■ What this task involves ■
All of the entries, apart from their pictures, are to be copied verbatim.
BEGIN Source material
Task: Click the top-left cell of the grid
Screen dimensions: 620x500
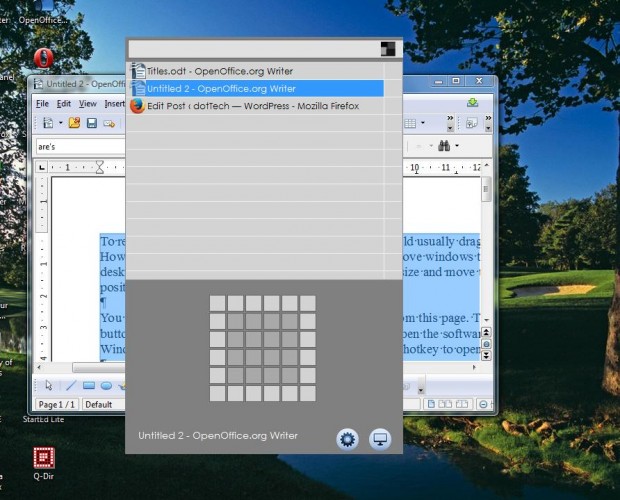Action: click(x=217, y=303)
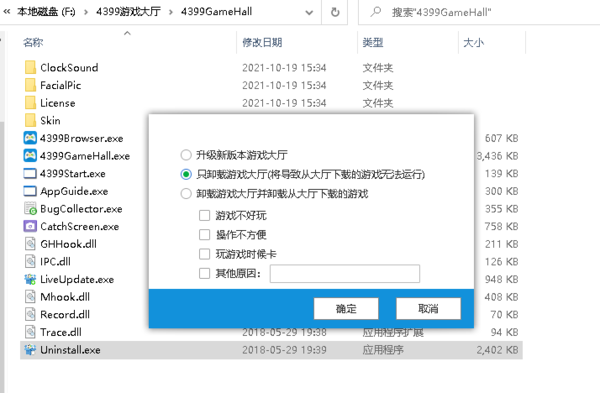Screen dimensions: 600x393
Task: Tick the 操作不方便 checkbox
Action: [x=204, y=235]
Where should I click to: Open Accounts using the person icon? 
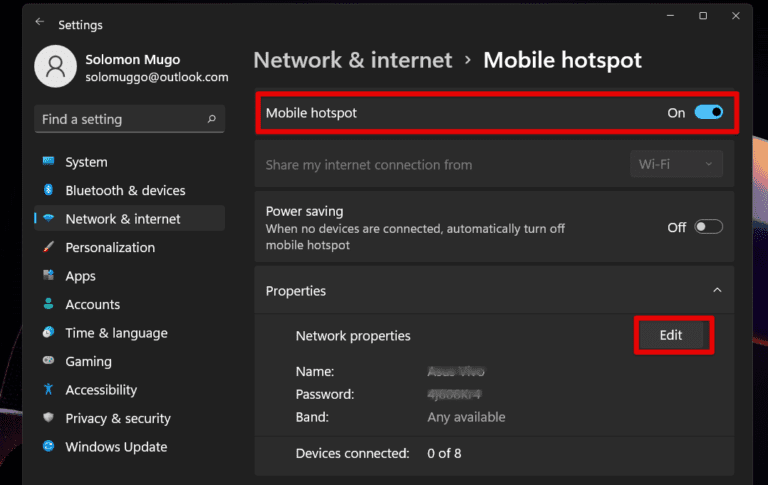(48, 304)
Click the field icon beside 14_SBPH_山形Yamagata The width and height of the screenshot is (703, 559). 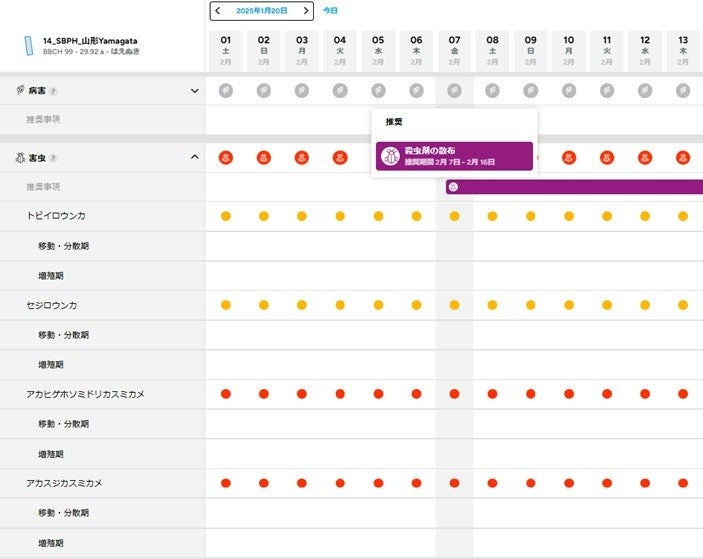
END Source material
■ Answer box ■
Task: Click the top-left cell of the grid
Screen dimensions: 620x500
Action: click(x=217, y=303)
Screen dimensions: 600x393
Task: Tick the 操作不方便 checkbox
Action: [x=204, y=235]
Where should I click to: Open Accounts using the person icon? 
(48, 304)
Click the field icon beside 14_SBPH_山形Yamagata The width and height of the screenshot is (703, 559). 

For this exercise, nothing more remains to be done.